On March 27, with the British prime minister and Parliament still deeply mired in disagreement over terms for leaving the European Union, a Latham & Watkins Forum explored the origins of the unprecedented political impasse and pondered what might be required to reach a Brexit resolution. The panelists included Robert Howse, Lloyd C. Nelson Professor of International Law; Kalypso Nicolaïdis, Director of the Centre for International Studies at the University of Oxford; and Rob Moulton, a partner in the London office of Latham & Watkins and member of the firm’s Brexit Task Force.
“How is it possible that, two days before the date of automatic exit, [three] years after the vote, the referendum vote, how is it possible that we're still in a situation—as I think the BBC news put it yesterday in one of their headlines—in a permanent series of question marks?” moderator Gráinne de Búrca, Florence Ellinwood Allen Professor of Law, asked in her opening remarks.
Watch video of the discussion here:
“Brexit as a topic defies the normal political discourse,” said Moulton. “It does not fall into our party political system…because different parts of different parties think different things about whether the EU is a good or bad thing.”

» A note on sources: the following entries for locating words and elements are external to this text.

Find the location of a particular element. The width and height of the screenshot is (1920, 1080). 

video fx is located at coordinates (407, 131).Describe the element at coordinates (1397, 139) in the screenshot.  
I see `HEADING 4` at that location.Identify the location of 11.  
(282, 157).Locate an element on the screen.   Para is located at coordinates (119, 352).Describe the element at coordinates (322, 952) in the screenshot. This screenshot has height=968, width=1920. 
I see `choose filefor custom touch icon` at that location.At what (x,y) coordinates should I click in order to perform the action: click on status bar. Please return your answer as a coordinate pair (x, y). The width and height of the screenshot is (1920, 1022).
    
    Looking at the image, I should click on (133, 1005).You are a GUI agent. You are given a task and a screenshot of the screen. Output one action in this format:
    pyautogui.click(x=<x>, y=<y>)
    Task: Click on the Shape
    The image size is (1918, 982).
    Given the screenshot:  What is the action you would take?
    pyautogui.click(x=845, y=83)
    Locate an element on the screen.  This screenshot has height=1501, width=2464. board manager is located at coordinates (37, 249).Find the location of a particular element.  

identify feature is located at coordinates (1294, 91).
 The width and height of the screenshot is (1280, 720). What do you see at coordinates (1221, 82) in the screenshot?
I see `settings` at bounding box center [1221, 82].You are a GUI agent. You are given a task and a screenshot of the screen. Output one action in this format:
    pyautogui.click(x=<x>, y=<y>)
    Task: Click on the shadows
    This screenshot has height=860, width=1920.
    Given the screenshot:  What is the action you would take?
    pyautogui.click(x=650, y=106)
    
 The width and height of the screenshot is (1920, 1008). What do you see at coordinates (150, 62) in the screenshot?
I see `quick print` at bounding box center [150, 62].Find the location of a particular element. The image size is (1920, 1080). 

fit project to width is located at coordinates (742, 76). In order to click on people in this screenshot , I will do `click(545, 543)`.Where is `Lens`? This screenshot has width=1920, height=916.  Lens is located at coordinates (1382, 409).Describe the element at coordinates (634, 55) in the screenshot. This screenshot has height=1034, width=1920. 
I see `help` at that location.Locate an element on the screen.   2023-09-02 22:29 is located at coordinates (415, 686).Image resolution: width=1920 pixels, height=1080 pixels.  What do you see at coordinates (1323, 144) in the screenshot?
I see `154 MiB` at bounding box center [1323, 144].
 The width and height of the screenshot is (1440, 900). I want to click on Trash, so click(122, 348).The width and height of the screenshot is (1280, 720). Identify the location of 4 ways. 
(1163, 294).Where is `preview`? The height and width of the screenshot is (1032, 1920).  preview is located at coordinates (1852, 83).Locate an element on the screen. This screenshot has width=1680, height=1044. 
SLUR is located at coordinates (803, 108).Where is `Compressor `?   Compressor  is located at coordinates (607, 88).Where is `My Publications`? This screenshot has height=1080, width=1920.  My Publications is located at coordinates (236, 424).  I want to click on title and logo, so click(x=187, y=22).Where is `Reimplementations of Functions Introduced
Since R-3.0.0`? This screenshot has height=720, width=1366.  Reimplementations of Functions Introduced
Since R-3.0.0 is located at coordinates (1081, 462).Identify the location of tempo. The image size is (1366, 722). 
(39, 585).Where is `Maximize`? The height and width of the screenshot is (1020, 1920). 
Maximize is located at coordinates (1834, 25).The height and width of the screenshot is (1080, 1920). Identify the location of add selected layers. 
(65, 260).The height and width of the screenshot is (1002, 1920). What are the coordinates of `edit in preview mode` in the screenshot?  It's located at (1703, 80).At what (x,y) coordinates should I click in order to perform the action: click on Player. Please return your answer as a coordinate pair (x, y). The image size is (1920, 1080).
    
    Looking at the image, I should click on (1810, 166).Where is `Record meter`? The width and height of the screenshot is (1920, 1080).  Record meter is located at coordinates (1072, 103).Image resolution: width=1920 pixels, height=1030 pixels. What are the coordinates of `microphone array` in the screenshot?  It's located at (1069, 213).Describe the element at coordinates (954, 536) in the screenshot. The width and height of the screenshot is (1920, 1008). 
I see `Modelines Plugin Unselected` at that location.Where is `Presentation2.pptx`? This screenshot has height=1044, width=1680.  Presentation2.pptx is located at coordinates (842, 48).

Prime Minister Theresa May has tried to keep her party together, he added, without actually getting members to agree. “If two years ago she’d have settled on one particular route out, she would’ve had resignations from every part of her government that didn’t agree with it,” Moulton said. “And so it’s been the classic can down the road.…Two days before the supposed date, we’re only getting around to deciding how to try and do anything, because any earlier decision [would have destroyed] the government.”